Abstract

The aim of this work is to provide a coarse codification of local conformational constraints associated with each folding motif of a peptide chain in order to obtain a rough solution to the protein folding problem. This is accomplished by implementing a discretized version of the soft-mode dynamics on a personal computer (PC). Our algorithm mimics a parallel process as it evaluates concurrent folding possibilities by pattern recognition. It may be implemented in a PC as a sequence of perturbation-translation-renormalization (p-t-r) cycles performed on a matrix of local topological constraints (LTM). This requires suitable representational tools and a periodic quenching of the dynamics required for renormalization. We introduce a description of the peptide chain based on a local discrete variable the values of which label the basins of attraction of the Ramachandran map for each residue. Thus, the local variable indicates the basin in which the torsional coordinates of each residue lie at a given time. In addition, a coding of local topological constraints associated with each secondary and tertiary structural motif is introduced. Our treatment enables us to adopt a computation time step of 81 ps, a value far larger than hydrodynamic drag time scales. Folding pathways are resolved as transitions between patterns of locally encoded structural signals that change within the 10 micros-100 ms time scale range.
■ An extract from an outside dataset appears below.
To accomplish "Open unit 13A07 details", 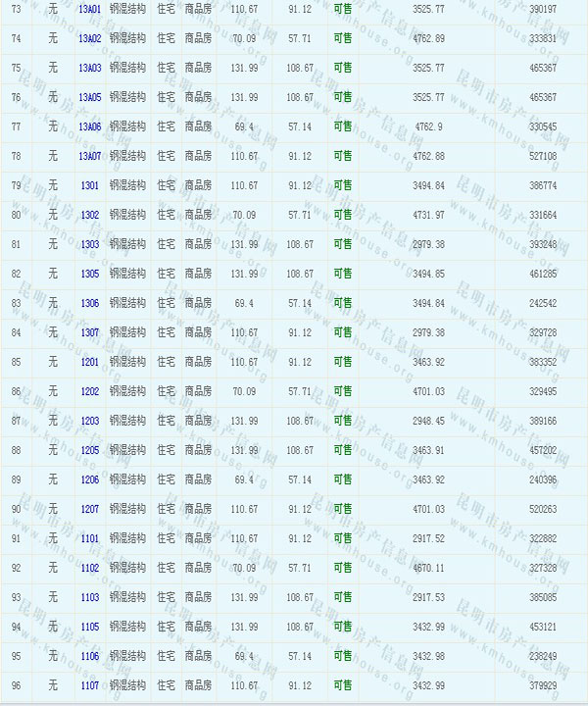I will [x=89, y=156].
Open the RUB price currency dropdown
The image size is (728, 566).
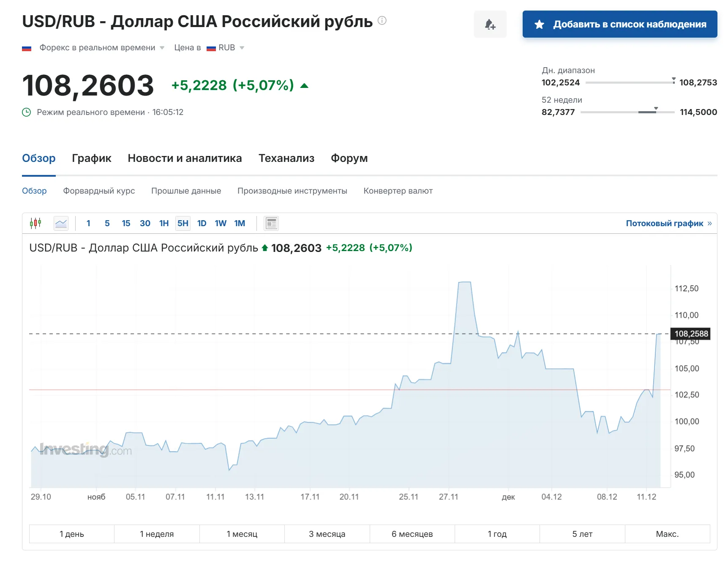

These coarse folding pathways are generated by the periodic search for structural patterns in the time-evolving LTM. Each pattern is recorded as a contact matrix, an operation subject to a renormalization feedback loop. The validity of our approach is tested vis-a-vis experimentally-probed folding pathways eventually generating tertiary interactions in proteins which recover their active structure under in vitro renaturation conditions. As an illustration, we focus on determining significant folding intermediates and late kinetic bottlenecks that occur within the first 10 ms of the bovine pancreatic trypsin inhibitor renaturation process. The probed cooperativity and nucleation effects, as well as diffusion-collision stabilization of secondary structure are shown to result from the persistence of relatively stable patterns through successive (p-t-r) cycles, thus acting as seeding patterns for further growth or hierarchical development.